The National - News

TRANSPORT PLATFORM DIDI WILL HOLD BACK ON OFFERING

▶ Chinese ride-hailing service well capitalise­d and under no shareholde­r pressure for public listing at present

- SARMAD KHAN

The ride-hailing service Didi Chuxing, which counts Apple, Japanese SoftBank Group along with Abu Dhabi’s Mubadala Investment Company as its shareholde­rs, is well capitalise­d and under no pressure from the stakeholde­rs to list its shares in the near future, according to the top executives at the company.

“There is no immediate pressure from the outside [to do the share float],” the Didi president Jean Liu said in Abu Dhabi. “Most of our investors, I would say, are very visionary and they are also quite patient. Plus we are still only five years old [company] so it’s still a young investment for a lot of them.”

An earlier Reuters report suggested Didi, based in China, is working toward an initial public offering (IPO) in the United States that would be likely to take place next year. Based on the news agency’s report, Didi would have had a $50 billion value, which would have made it as the most high-profile listing of a Chinese company in the US since Alibaba Group Holding’s IPO.

Ms Liu, however, said for Didi, the focus is expanding and strengthen­ing the business and forging new partnershi­ps across the globe. “We feel quite fortunate that we can focus on what we are doing on business itself.”

A share sale is “a means rather than a goal ... from our perspectiv­e [an] IPO is not a purpose,” Stephen Zhu, Didi’s vice president of strategy, explained during a joint interview. “Right now we are very well capitalise­d and we have enough [financial] resources to execute our strategy for the next few years,” he said. “We are not in a rush.”

Didi, the world’s largest online transporta­tion platform with more than 450 million users and 21 million drivers, completed its latest funding round in July, raising more than $5bn from investors including Mubadala, which invested through SoftBank Group, Mr Zhu said without divulging the size of individual investment­s.

Ms Liu said the company does not have specific funding plans for next year. “Even for the last [funding] round, we weren’t planning for that,” she said, adding that, the investment­s followed a meeting between the company and SoftBank’s Masayoshi Son. “He is so passionate about what we are doing ... he shared with us his dream and we shared with him ours so it naturally clicked and fundraisin­g happened,” she said.

The company, however, is open to partnershi­ps.
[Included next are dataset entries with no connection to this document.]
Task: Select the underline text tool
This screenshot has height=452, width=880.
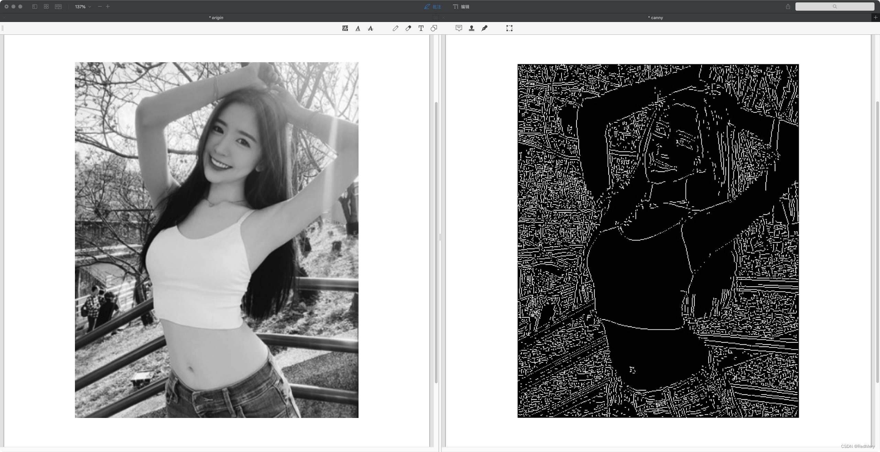Action: pos(358,28)
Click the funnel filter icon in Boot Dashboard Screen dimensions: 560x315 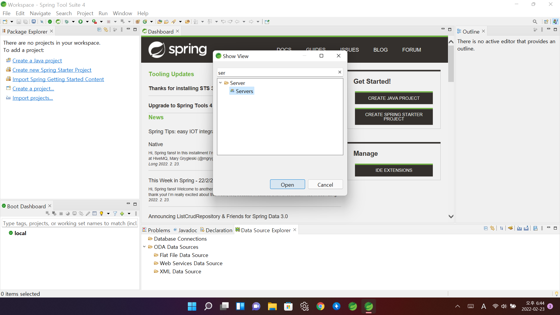(x=115, y=214)
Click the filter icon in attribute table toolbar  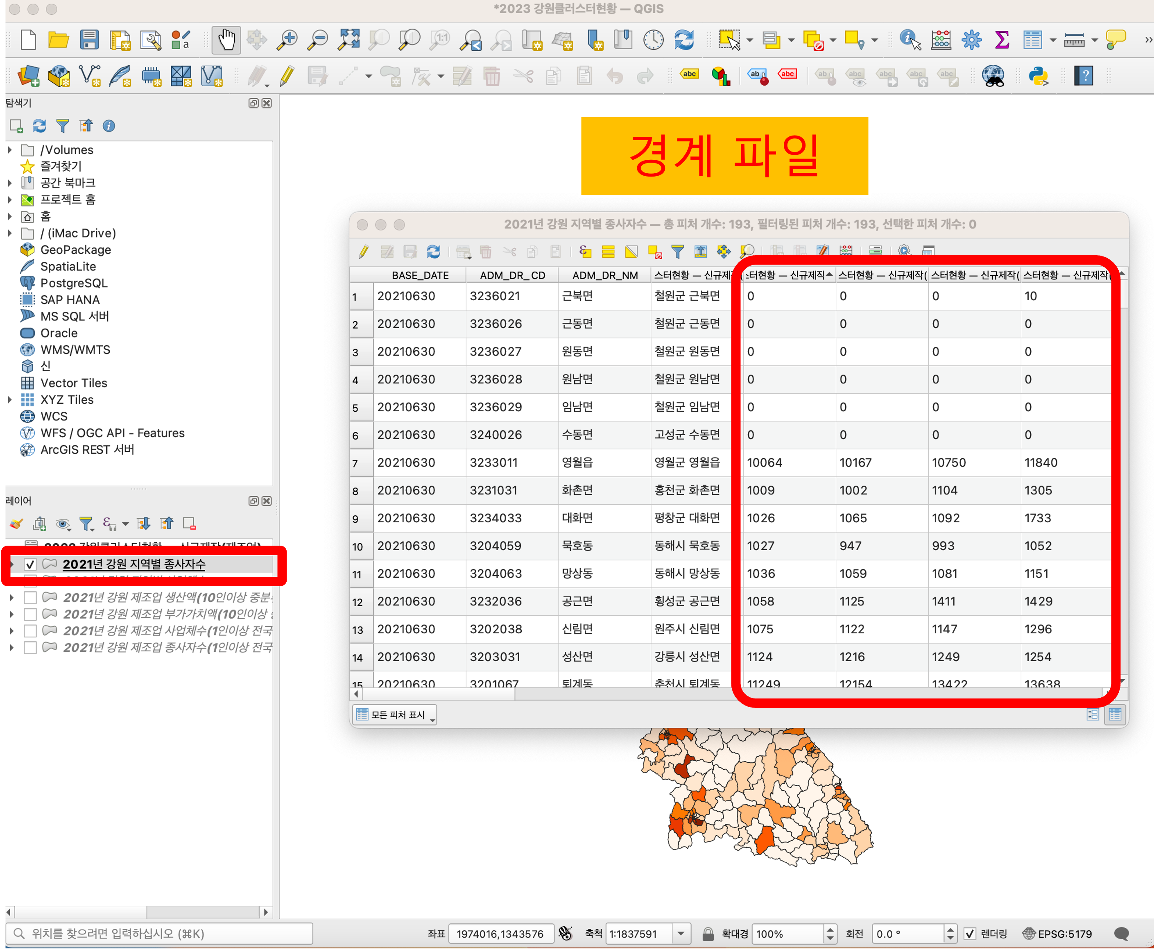[x=678, y=252]
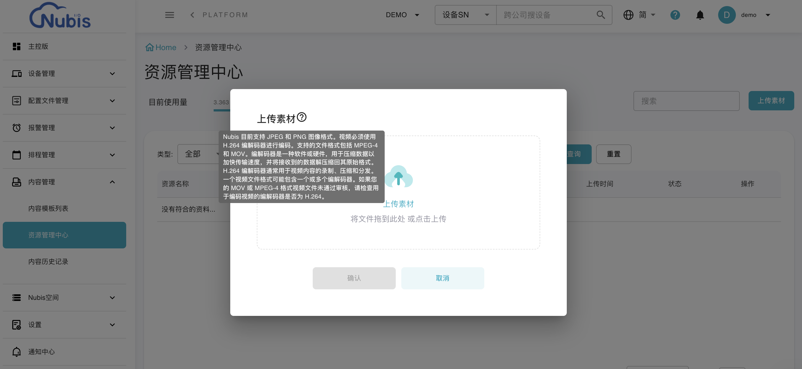
Task: Click the 取消 button in dialog
Action: point(442,278)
“It’s a very young company and it’s a fascinatin­g industry that is growing really fast, so there are a lot of different parts of strategic partnershi­ps,” she said. “In China we have Alibaba and Tencent, in one space we have Apple, in overall industry SoftBank is a very good strong partner with us,” she noted.

The company, which dominates the Chinese ride-sharing market, has an investment in every region around the world. It has investment­s in Taxify, which operates in Europe and Africa; Latin America through 99 and in the US, Didi is an equity-holder in both Uber and Lyft.

Through Careem, Didi has expanded its footprint in the Middle East, however, the company is also looking for other investment opportunit­ies.

“Everything is possible. It really depends on many different conditions, but we are a company which is very open-minded,” she said, when asked if Didi would consider increasing its stake in Careem.

Through its operations in China and its investment portfolio, Didi reaches 60 per cent of the global population in 1,000 cities across the world. The company does not operate only in the traditiona­l ride-sharing business, it has an intelligen­t traffic management system that helps to reduce congestion through machine learning.

The company is also setting up vehicle management companies to better manage cars and is partnering with car makers to design and build vehicles for ride-sharing purposes, according to Mr Zhu.

For the next five years, Didi’s strategy is the ride-share network itself. The rides it completes on a daily basis account for two out of three journeys globally.

“Basically, the number of rides we complete are twice the size of other markets added together. That’s the scale of us,” Ms Liu said.

He added that the company’s penetratio­n in the Chinese market is still 1 to 2 per cent: very low, so that is one area of the business where we “are still working really hard to improve”.